Finished work early, not by choice. Couldn't get a job due to my age, but of course they can't admit it. Even the temp work dried up. This is 3 years before covid. Got fed up of sitting on my backside drinking endless cuppas so decided to volunteer.
have been doing this for 3 years with the RVS (ex- WRVS) for 3 days a week, usually taking people to/from hospital where they're getting radiology treatment for cancer. I've met some brilliant, wonderful, positive folks 'getting on with it'. For you people out there feeling bored or with no projects at present, TRY IT. It gets you out of the house for a start, and you're doing something positive.

ATB,
Jeffers
 
" Finished work early, not by choice. " Me too, three years off 'the magic 40'. I moved house, 200 miles and "across the shough" just after, then spent the last two years supporting Mrs Q. through chemo and trying to renovate our 'retirement' bungalow around that.
We have now been ultra-isolating since mid-March and I can tell you that is almost as much fun as putting your wedding tackle in a vice and tightening the screw, bur not quite.
I miss the interaction with colleagues and my pupils; Belfast "Bant" - from both contingents!- had to be experienced to be believed. "Sir? You wearing that tie for a bet?" is probably the mildest, most repeatable in public, quip. Great leveller of egos and tough love personified. Loved it.
Zoom meetings with our kids are great therapy, but I miss the social millieu.

Sam
 
It's taken me a few years of working as a (solo) freelancer to really start missing the office. I had some pangs in the first year that kind of faded with improving my social circle outside of work but of course most of that has vanished now.
Even conversing with the same people and periodically meeting up with individuals has nothing on the twice monthly socials that I used to organise. We try to have (remote) movie and game nights, but it's not quite the same.
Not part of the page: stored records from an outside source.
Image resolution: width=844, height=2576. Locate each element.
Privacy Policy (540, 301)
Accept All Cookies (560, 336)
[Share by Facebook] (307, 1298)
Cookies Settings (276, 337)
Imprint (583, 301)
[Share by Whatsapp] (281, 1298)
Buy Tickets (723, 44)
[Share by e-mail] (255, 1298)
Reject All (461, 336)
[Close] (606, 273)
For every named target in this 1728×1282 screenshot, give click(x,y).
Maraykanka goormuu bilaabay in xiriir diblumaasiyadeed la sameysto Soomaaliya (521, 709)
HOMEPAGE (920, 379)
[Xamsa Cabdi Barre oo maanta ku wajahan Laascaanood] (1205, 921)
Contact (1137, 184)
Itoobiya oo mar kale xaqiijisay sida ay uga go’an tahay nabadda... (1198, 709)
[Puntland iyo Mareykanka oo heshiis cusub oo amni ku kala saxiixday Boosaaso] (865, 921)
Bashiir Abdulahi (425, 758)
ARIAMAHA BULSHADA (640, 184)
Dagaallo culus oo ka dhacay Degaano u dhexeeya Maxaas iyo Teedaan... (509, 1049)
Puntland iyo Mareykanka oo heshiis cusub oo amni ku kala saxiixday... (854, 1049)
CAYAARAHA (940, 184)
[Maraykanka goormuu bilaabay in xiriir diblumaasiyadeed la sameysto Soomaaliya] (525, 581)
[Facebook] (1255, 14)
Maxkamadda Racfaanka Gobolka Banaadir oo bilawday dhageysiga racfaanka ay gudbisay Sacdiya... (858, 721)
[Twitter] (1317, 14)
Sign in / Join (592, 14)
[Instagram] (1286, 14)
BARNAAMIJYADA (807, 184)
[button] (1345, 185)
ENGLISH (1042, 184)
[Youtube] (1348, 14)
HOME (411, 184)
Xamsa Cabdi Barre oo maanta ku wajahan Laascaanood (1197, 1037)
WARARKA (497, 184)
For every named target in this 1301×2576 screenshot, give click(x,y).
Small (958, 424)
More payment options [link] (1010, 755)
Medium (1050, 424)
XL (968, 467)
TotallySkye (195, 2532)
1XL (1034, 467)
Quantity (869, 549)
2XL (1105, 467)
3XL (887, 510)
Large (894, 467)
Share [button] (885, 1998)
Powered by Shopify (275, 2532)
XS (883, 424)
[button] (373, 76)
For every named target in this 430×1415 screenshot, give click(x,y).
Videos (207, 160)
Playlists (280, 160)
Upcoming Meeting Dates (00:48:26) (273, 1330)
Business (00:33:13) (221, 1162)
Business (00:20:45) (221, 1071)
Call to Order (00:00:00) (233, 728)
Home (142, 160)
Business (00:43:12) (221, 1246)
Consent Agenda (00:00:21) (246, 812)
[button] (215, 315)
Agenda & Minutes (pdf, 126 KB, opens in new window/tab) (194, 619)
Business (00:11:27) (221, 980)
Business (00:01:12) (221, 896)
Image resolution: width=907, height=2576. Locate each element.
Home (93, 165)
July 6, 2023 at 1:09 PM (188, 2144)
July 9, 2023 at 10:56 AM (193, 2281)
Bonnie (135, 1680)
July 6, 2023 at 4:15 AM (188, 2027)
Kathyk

Before the pandemic kicked in I'd been working up to having a (flexible) workplace based role again but that was in the theatrical industry so things have changed substantially there!

Right now I'm distracting myself from the lack of social contact by buying broken tools and finally getting around to building up a workshop, which is what brought me to this place.
 
I believe there are dangers as time goes on and the norm becomes working from home. Imagine finishing education and starting your first job. You go into an office for induction and training. You are then sent home with a laptop and you just sit there, day in day out, meeting no-one. Mind you, you might be prepared if you have spent the previous 3 years at university, doing an online degree from home, meeting no-one. And who knows, school before that as well, meeting no-one?

E M Forster's novelette 'The Machine Stops', published way back in 1909, predicts where that road leads. Everyone lives alone underground in their own little capsule and communication is via a giant world-wide machine that provides everything. Quite scarily prescient.
 
Perhaps I am alone here. This thread is quite sad. I spent my career in professional office life, running businesses. I exited the last one 15 months ago and have not been back to London since. I do not miss in any way having to guide often clueless staff through simple things, or deal with new graduates who have done nothing, but still reckon they deserve a pay rise. The people I employed were staff not friends and I do not miss the office at all. Being the boss is a lot of the time about acting in a particular way and although I will no doubt have another business, it will involve a great deal more WFH and private time for me.